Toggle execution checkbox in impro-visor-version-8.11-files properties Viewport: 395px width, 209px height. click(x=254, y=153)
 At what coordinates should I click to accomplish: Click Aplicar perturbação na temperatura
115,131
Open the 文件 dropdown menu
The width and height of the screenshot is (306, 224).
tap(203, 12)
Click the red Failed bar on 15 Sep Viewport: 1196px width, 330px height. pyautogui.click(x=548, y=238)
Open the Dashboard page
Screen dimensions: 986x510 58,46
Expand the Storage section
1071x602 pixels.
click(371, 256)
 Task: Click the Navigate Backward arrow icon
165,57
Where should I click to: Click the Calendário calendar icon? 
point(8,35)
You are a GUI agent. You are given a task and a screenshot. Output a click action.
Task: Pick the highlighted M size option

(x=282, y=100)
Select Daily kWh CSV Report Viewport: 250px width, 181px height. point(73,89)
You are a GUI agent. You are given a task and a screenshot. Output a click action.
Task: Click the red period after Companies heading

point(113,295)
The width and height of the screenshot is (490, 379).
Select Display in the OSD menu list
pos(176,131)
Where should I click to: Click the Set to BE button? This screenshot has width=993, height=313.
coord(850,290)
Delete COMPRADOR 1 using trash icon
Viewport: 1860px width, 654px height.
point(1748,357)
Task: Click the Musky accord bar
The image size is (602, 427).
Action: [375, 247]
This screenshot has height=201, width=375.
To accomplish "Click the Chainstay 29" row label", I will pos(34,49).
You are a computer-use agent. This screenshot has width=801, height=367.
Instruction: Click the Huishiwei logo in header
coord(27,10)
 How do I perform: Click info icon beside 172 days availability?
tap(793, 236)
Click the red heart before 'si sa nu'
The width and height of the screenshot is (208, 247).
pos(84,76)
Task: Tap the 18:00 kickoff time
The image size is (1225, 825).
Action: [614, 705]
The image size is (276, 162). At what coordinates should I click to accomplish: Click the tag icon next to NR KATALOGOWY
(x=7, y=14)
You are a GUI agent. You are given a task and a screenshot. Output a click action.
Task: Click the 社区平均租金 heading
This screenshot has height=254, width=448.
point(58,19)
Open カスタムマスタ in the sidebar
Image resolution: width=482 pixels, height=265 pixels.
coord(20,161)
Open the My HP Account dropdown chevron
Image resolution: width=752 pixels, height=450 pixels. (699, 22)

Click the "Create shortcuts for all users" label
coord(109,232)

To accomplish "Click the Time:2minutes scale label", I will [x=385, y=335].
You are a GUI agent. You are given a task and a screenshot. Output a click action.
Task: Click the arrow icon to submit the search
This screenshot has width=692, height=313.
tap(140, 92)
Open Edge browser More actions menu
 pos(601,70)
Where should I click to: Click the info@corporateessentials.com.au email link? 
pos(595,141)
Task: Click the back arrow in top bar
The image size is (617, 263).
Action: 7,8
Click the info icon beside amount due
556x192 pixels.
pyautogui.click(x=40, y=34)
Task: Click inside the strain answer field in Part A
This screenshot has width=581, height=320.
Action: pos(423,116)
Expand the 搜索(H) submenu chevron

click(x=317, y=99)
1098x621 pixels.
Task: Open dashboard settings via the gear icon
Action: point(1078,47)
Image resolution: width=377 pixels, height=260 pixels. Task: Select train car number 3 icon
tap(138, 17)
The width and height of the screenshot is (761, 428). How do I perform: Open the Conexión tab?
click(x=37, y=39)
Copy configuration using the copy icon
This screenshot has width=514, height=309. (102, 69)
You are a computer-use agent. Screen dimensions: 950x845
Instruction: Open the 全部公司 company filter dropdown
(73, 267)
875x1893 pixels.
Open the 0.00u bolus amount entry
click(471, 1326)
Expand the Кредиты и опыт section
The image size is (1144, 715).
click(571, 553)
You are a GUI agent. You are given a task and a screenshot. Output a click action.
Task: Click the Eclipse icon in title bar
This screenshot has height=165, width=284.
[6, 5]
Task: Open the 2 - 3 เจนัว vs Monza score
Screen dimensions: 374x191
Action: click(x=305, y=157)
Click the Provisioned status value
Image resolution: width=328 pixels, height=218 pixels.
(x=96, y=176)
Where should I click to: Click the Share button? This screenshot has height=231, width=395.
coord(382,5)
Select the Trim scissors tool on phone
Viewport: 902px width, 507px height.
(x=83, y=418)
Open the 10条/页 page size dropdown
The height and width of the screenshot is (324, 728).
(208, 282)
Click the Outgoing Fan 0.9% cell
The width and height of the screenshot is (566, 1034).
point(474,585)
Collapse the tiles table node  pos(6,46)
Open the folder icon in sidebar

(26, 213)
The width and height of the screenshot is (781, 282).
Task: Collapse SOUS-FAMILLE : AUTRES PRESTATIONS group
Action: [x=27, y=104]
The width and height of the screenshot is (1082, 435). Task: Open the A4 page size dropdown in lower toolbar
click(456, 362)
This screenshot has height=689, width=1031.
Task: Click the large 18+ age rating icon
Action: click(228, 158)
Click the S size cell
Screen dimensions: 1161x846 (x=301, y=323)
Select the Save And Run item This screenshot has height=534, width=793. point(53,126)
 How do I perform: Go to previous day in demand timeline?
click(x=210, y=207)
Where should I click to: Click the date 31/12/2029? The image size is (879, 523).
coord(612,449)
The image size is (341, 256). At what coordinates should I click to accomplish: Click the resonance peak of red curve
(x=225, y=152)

━━━━

» WHAT THE TASK ASKS:
Go through the lines of the material, counting those with the word "will"; afterward give only the total.

» SOLUTION TO THE PROBLEM:
2